Amended and Restated 1996 Incentive and Nonqualified Stock Option Plan and
Amended and Restated 1996 Employee Stock Purchase Plan (the "Plans").
In arriving at the opinions expressed below, we have examined and
relied on the following documents:
(i) the Registration Statement;
(ii) copies of the Plans;
(iii) the Certificate of Incorporation of the Company, as amended as of the
date hereof;
(iv) the By-Laws of the Company, as amended as of the date hereof; and
(v) the records of meetings and consents of the Board of Directors and
stockholders of the Company provided to us by the Company.
In addition, we have examined and relied on the originals or copies
certified or otherwise identified to our satisfaction of all such other records,
documents and instruments of the Company and such other persons, and we have
made such investigations of law, as we have deemed appropriate as a basis for
the opinions expressed below.
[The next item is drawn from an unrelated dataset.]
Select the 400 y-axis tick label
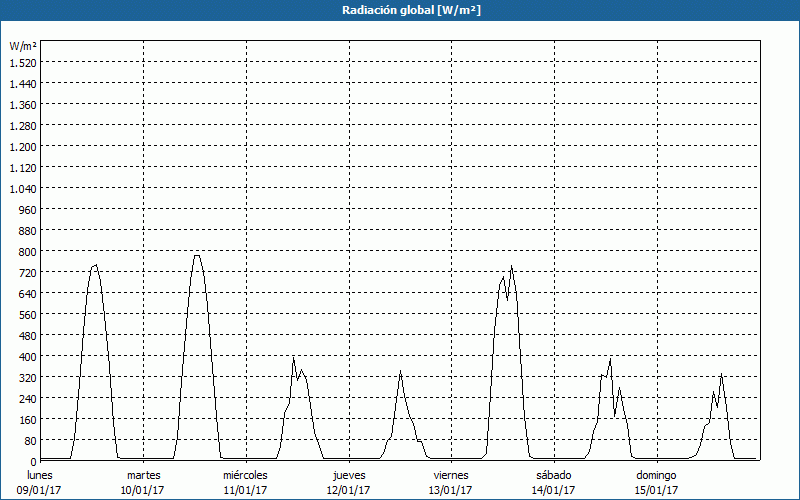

We have assumed the genuineness of all signatures
and the authenticity of all documents submitted to us as originals and the
conformity to the original documents of all documents submitted to us as
certified or photostatic copies.
We express no opinion other than as to the General Corporation Law of
the State of Delaware.
Based upon the foregoing, we are of the opinion that:
1. The Company has the corporate power necessary for the
issuance of the Shares under the Plans, as contemplated by the
Registration Statement.
2. The Shares have been duly authorized and, when issued against
payment of the agreed consideration therefor in accordance
with the respective exercise prices therefor as described in
each of the Plans, will be validly issued, fully paid and
non-assessable.
We consent to the filing of this opinion as Exhibit 5.1 to the
Registration Statement.
Very truly yours,
Foley, Hoag & Eliot LLP
By /s/Adam Sonnenschein
Adam Sonnenschein, Esq.
Exhibit 23.1
CONSENT OF INDEPENDENT AUDITORS
The Board of Directors
KVH Industries, Inc.
We consent to the use of our reports included in the KVH Industries, Inc. Annual
Report on Form 10-K for the fiscal year ended December 31, 2000, which is
incorporated by reference herein, and to the reference to our firm under the
heading "Experts" in the prospectus.